Like others, I have not given as much thought to the two candidates for vice-president as I have the presidential candidates, but that does not mean that they are not important … simply that they are not as flamboyant as at least one of the presidential candidates, and have been more ‘behind the scenes.” I see Mr. Kaine as the stronger of the two. Mr. Pence appears to be in a strange and unenviable position of not sharing many of his running mate’s ideas. In fact, I would go so far as to say the Mikey and Donnie do not even like each other very much! More than once, Pence has been the one to go behind Trump and clean up a mess he left, trying to spin something crude Trump said into something slightly more palatable to the voting public. Pence has also come out in opposition to certain of Trump’s statements. Kaine and Clinton, on the other hand, appear to have a genuine rapport and share the same basic ideology.
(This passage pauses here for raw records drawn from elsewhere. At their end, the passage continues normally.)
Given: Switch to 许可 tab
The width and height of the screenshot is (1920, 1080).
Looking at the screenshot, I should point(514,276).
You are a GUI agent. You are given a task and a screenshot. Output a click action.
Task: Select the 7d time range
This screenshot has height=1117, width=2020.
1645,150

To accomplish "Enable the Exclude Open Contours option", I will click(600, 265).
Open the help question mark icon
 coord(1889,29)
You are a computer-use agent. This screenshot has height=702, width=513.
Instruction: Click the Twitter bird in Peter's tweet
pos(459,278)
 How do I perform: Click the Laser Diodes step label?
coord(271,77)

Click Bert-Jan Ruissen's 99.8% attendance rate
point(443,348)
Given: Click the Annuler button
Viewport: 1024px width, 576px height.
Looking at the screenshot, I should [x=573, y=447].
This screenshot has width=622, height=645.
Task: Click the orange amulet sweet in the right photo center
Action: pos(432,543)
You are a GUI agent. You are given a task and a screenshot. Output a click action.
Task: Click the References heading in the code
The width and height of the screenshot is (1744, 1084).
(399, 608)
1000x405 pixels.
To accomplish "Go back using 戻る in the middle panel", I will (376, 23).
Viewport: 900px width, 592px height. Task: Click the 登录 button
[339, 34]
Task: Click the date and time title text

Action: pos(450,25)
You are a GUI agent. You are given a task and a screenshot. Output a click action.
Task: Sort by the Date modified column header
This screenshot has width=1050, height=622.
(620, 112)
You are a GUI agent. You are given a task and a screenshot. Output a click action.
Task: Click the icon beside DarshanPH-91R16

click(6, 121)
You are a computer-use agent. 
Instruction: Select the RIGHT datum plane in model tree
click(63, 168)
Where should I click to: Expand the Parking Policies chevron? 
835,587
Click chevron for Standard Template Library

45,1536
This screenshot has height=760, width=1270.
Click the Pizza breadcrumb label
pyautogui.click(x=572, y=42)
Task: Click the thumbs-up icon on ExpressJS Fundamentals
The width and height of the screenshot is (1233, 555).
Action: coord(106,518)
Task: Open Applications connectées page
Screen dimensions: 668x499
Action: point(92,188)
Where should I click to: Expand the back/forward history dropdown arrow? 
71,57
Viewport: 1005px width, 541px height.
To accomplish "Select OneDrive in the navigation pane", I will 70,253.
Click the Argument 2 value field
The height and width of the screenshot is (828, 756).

Rarely, if ever, has an election been decided because of the popularity or unpopularity of the vice-presidential candidate. But it is important to remember that in the event the president is incapacitated, dies in office, or is impeached, the vice-president is the next in command. I predict that tonight’s debate will be much calmer, and hopefully more substantive than last Monday’s. I happened across a really funny article from the opinion pages of the New York Times that I think you will enjoy … take a look as two writers carry on a pseudo-conversation about the debate.
1 a) The revelation that Trump had a nearly $1 billion loss in 1995, which enabled him to avoid paying federal income taxes in 1995, and likely for the past two decades. b) Trump’s reference to veterans who commit suicide as being “not strong enough” to deal with PTSD. c) The order of the New York Attorney General for Trump Foundation to immediately cease soliciting donations due to lack of proper certification, and the announcement that the foundation will be investigated.